"BİR ÇÜRÜK İPLİĞE HÜLYA DİZMİŞİZ"
Mustafa İslamoğlu’nu dinliyorum. Karar'da Elif Çakır ve Yıldıray Oğur’un sorularını cevaplıyor. Hemen belirteyim, sanılanın aksine benim Mustafa İslamoğlu takıntım ve fobim yok, ona karşı herhangi kategorik bir karşıtlığım ve düşmanlığım da yok. Her defasında hakkını teslim etmekten çekinmedim.
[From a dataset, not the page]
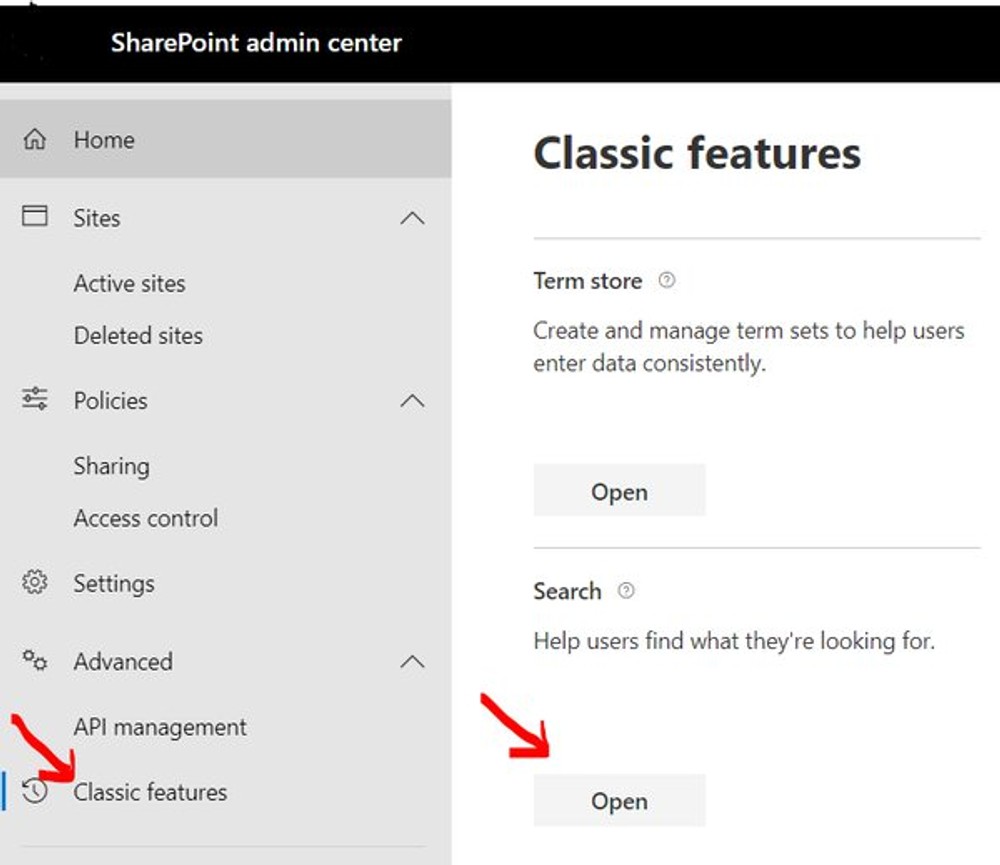
Task: Open classic Search settings
Action: pyautogui.click(x=619, y=800)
Bunu “Mustafa İslamoğlu Eleştirisi” isimli kitabımızı okuyanlar iyi bilirler.
Her şeyi hulasa eden Rıza Tevfik'ten iktibas ettiği şu mısra: "Bir çürük ipliğe hülya dizmişiz." Halimiz bundan güzel anlatılamazdı. Niyetini Allah bilir ama bu programda söylediklerinin kahir ekseriyetine tereddütsüz katılıyorum. Ve aynı zamanda İslamoğlu’nda garip bir çırpınma görüyorum. Bu garip çırpınmayı çok iyi anlıyorum. Zihnen din olgusunun yapısına ilişkin bazı hayati şeylerin farkına varmış ama ‘indirilmiş din’ ve ‘uydurulmuş din’ gibi yapay bir sığınağa yapışması hem makul değil, hem gerçekçi değil. Çünkü uydurulmuş dine yönelttiği bütün eleştiriler pekala indirilmiş dine de yöneltilebilir.
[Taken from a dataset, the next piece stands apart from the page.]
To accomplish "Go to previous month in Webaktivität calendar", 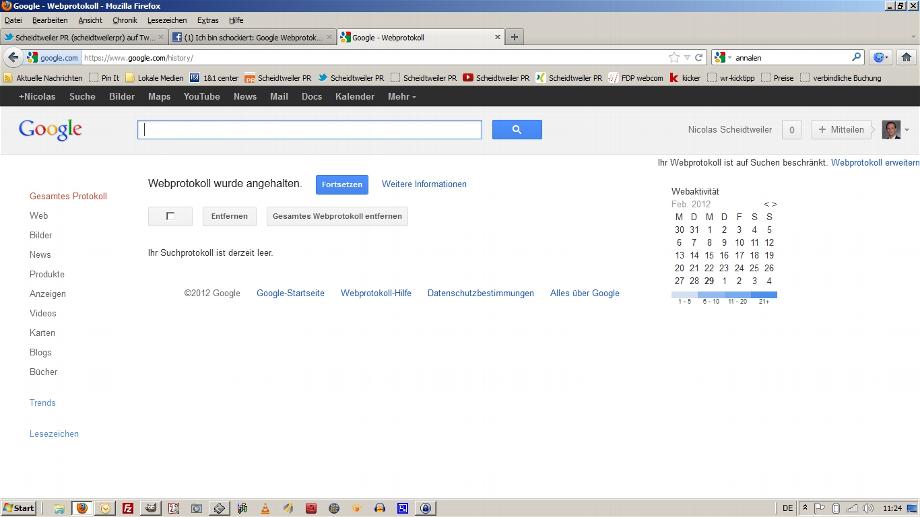I will [766, 204].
Kaldı ki 'indirilmiş din' ve 'uydurulmuş din' şeklindeki bir tasnif çok öznel ve spesifik bir tasnif. Kime göre indirilmiş, kime göre uydurulmuş? İslamcılığı kıyasıya eleştiriyor ve vakti zamanında İslamcı olmaktan büyük pişmanlık duyduğunu söylüyor. Halbuki İslamcılık aslında yüzde doksan oranında İslam’dan başka bir şey değil. Dolayısıyla İslamcılığa yöneltilmiş bütün eleştiriler zımnen İslam’a yöneltilmiş eleştirilerdir. Bunun farkında mı, bilmiyorum. Asıl bunların açık yüreklilikle söylenmesi ve cevaplanması gerekir. Kendimizi kandırmaya hiç lüzum yok. Hasılı, bu kadar makul, yerinde, güzel eleştiri ve tespitlerin 'indirilmiş din‘ ve 'uydurulmuş din’ temelinde yapılması isabetli değil.
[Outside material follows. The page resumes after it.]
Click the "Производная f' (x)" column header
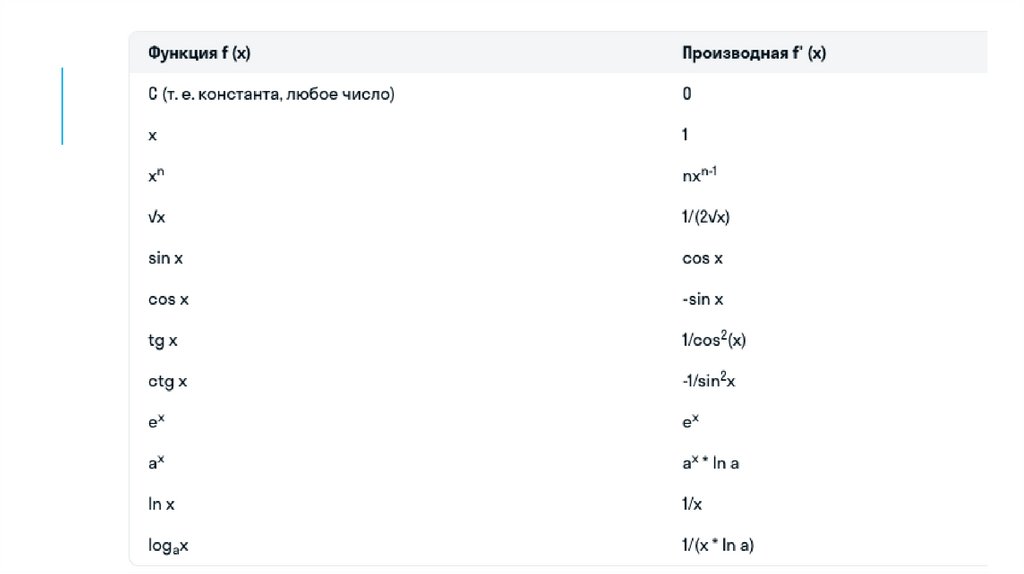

Şöyle diyor Mustafa İslamoğlu: “Eğitim oranı arttıkça dinden uzaklaşmalr artıyor. Bu çok olumlu bir gelişme. Hiç korkmaya ve üzülmeye gerek yok. Çünkü okuyan insanlar uydurulmuş din'den uzaklaşıyor…” Halbuki doğrusu ve acı olanı şu: Dinden uzaklaşan okuyan insanların kahir ekseriyeti uydurulmuş din'den dolayı falan değil, bizzat dinin ana kaynaklarını okuduktan sonra dinden uzaklaşıyorlar. Hakikat maalesef bu. Dolayısıyla retorik yapmaya gerek yok.